B) İpekli Elbise ve Kumaş Kullanımı 


İslâm her alanda olduğu gibi giyim kuşamda da itidal esasını getirmiş, 
Kur’an’da sıklıkla ölçülü hareket etmek, aşırılığa, lüks ve gösterişe kaçmamak 
tavsiye edilmiş, Hz. Peygamber de hayatı boyunca daima şık, temiz, 
sade ve güzel giyinmiş ve bunda da her zaman için itidali korumuştur. İslâm’ın 
giyim ve kuşama kural olarak müdahale etmediğini, bu konuda kişilerin 
zevk ve tercihlerine önem verdiğini, sadece zorunlu ve gerekli gördüğü 
müdahaleleri yapmakla yetindiği bilinmektedir. Bunun için de, dinin giyinme 
ile ilgili kısıtlamaları sınırlı sayıda kalmıştır. İşte bu kısıtlamalardan 
biri de ipeğin kullanımında erkekler için bazı yasakların getirilmiş olmasıdır. 
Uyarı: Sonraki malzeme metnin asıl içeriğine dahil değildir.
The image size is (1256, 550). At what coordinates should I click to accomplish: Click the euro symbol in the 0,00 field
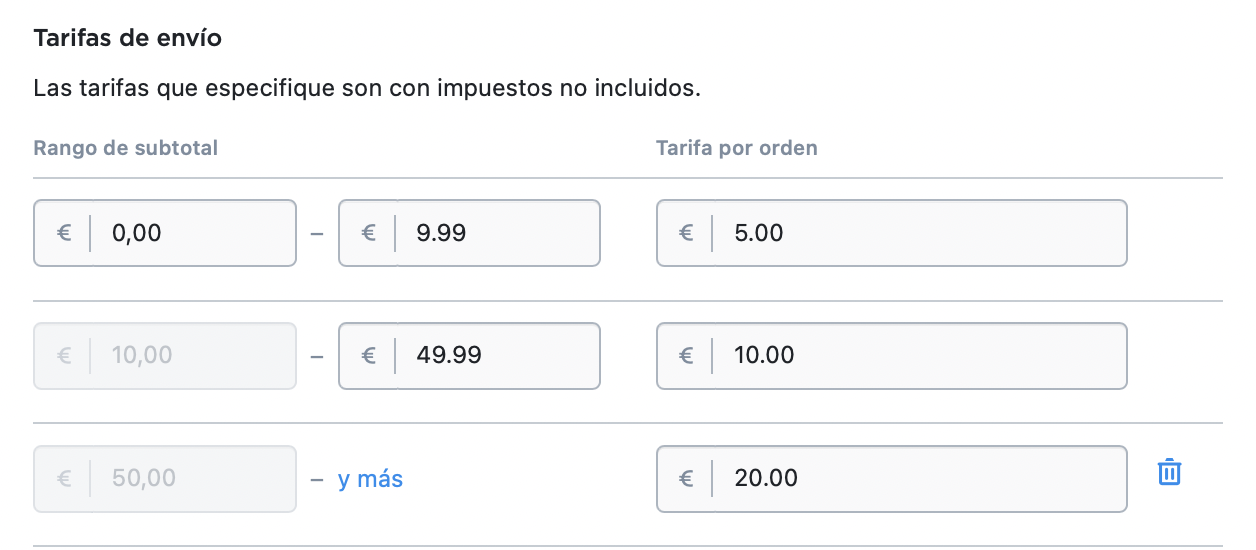(64, 233)
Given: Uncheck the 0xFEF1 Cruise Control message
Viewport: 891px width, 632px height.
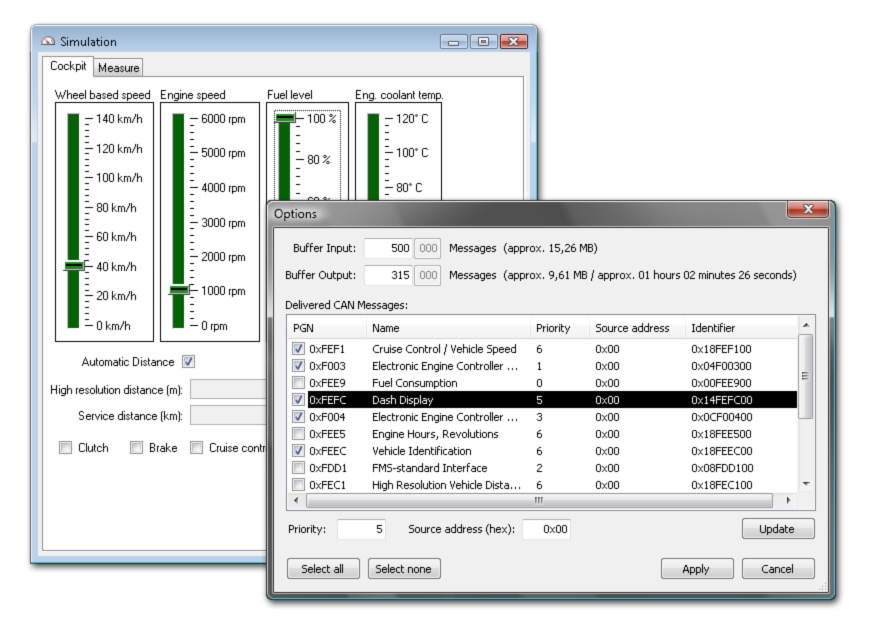Looking at the screenshot, I should (x=299, y=349).
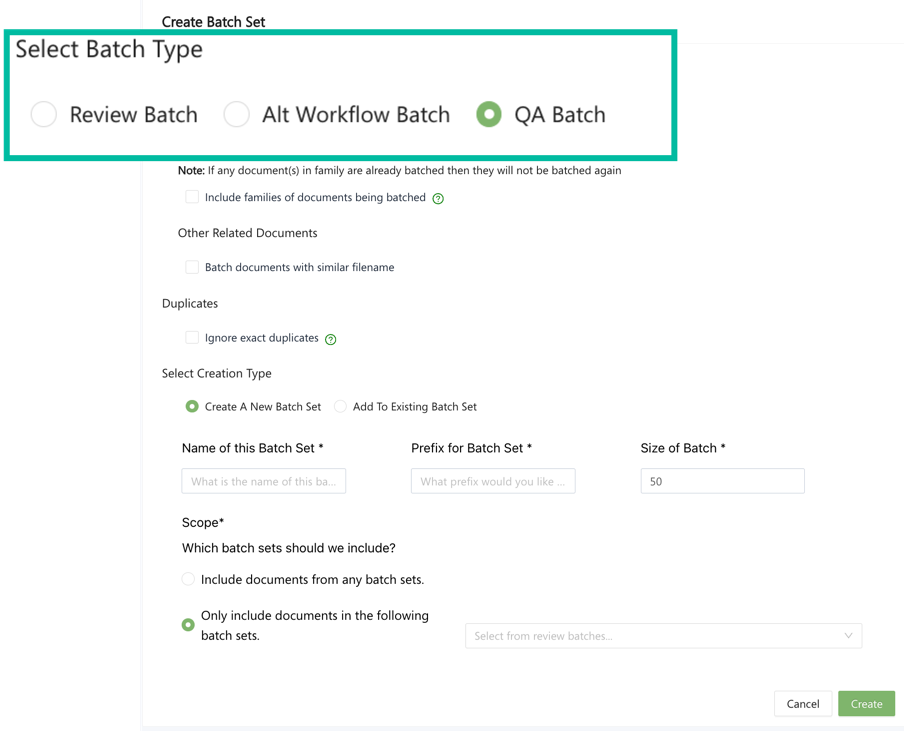Select the QA Batch radio option
This screenshot has width=904, height=731.
(489, 115)
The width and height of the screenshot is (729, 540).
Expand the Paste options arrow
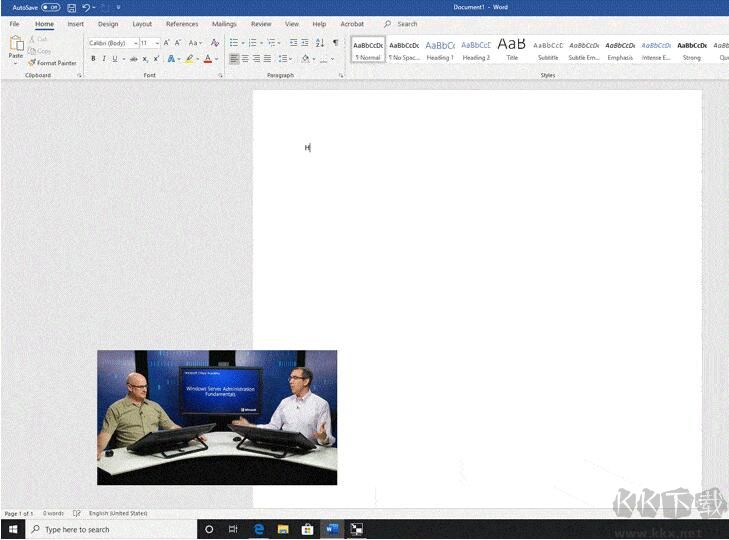click(x=16, y=63)
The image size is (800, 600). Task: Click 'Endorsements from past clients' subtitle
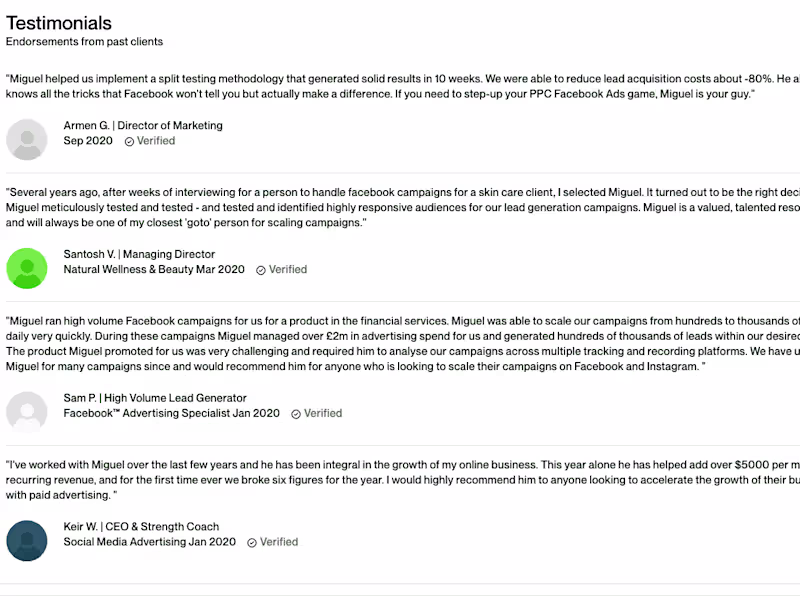pyautogui.click(x=84, y=41)
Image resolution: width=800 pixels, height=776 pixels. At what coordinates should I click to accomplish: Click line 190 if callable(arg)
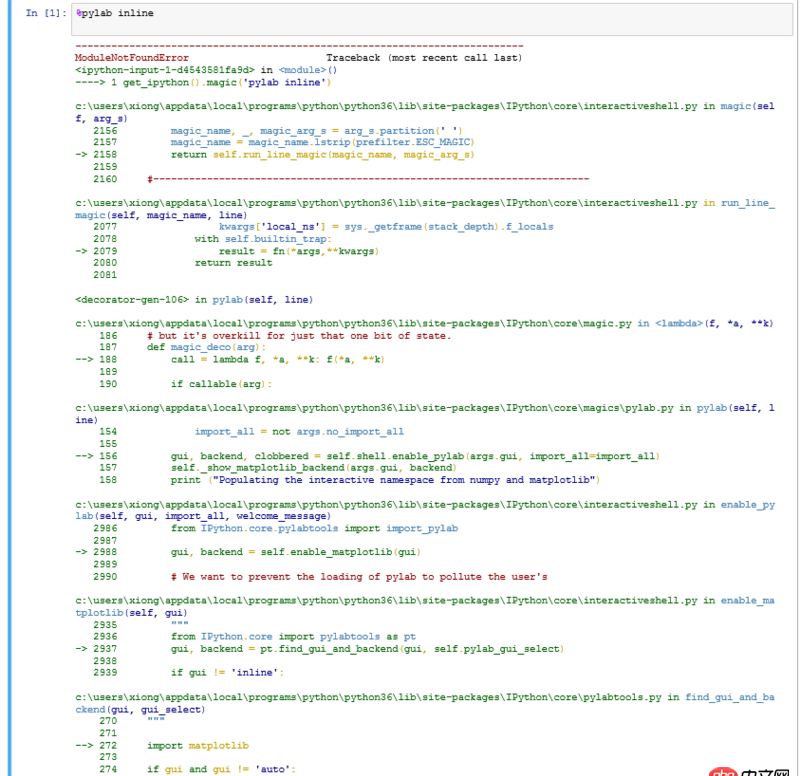point(221,384)
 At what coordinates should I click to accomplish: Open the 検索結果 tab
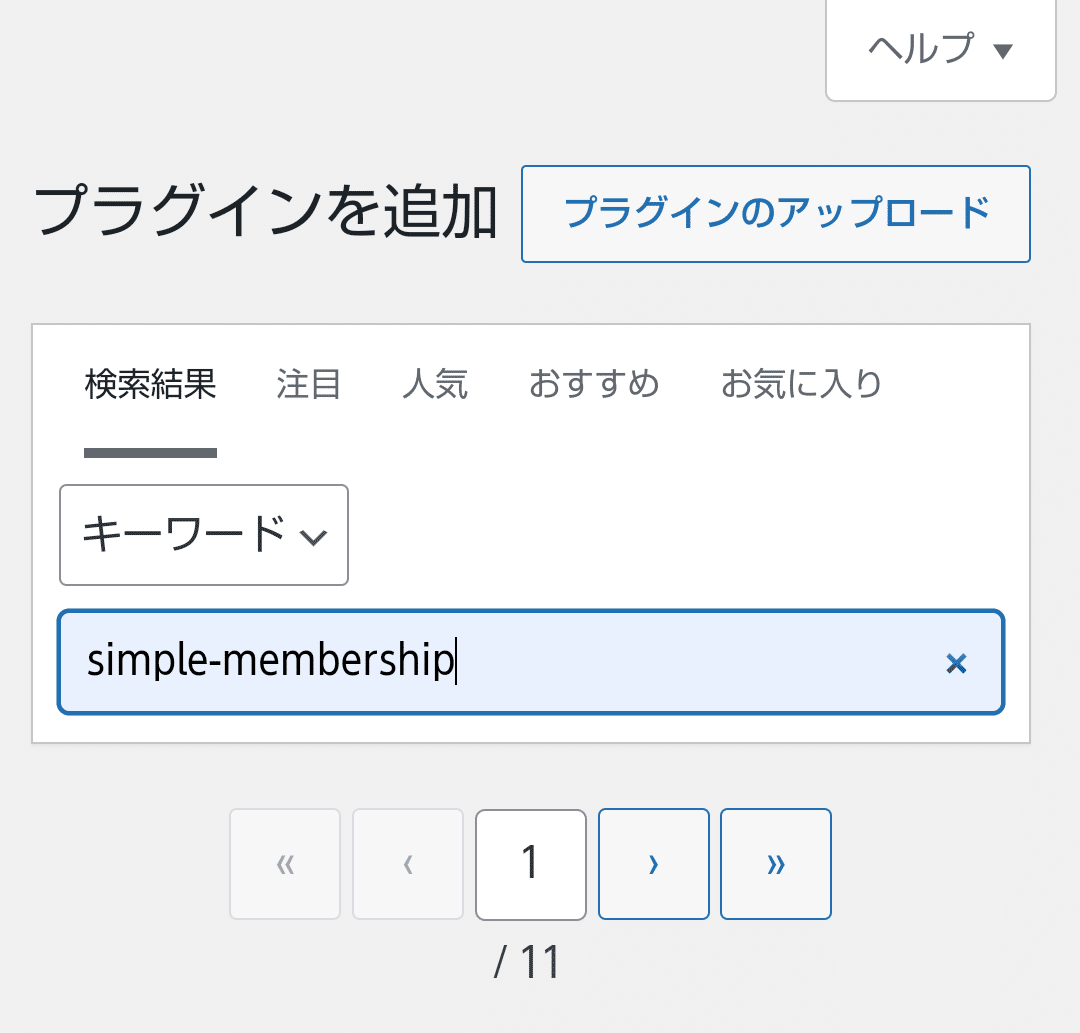click(150, 384)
Peygamberimiz altın ve gümüşün kullanımında olduğu gibi ipeğin giyim 
ve kullanımında da, kadınlar için daha toleranslı davranırken erkekler için 
bazı sınırlamalar getirmiştir. İnsanın altın, gümüş, inci, ipek gibi kıymetli 
maden ve eşyaya düşkünlüğü sebebiyledir ki Kur’an’da cennet hayatının 
tasvirinde bu öğeler sıklıkla kullanılır (bk. el-Kehf 18/31; el-Hac 22/23; el-Fâtır 
35/33; ed-Duhân 44/53; el-İnsân 76/12, 31). Dünyada ipeğin kullanımına 
gelince, Kur’an’ın lüks ve israfı, gösteriş ve böbürlenmeyi yasaklayan genel 
hükümleri dışında doğrudan ipeğin giyilmesini ve kullanımını konu alan 
özel bir ifadesi yoktur. Hadislerde ise ipekle ilgili erkeklere mahsus bazı kayıt 
ve yasaklamalar getirilmiştir. Ancak bu konudaki sınırlamaları, ipeğe ait 
özel bir hüküm olarak almak yerine dinin, giyim kuşamla, altın ve gümüşün 
kullanımıyla, yeme içme ve tüketimle alâkalı diğer ilke ve hükümleriyle birlikte 
ele almak ve bunları İslâm’ın genel amaç ve prensiplerinin bir parçası 
veya örneklendirmesi olarak değerlendirmek daha isabetli görünmektedir. 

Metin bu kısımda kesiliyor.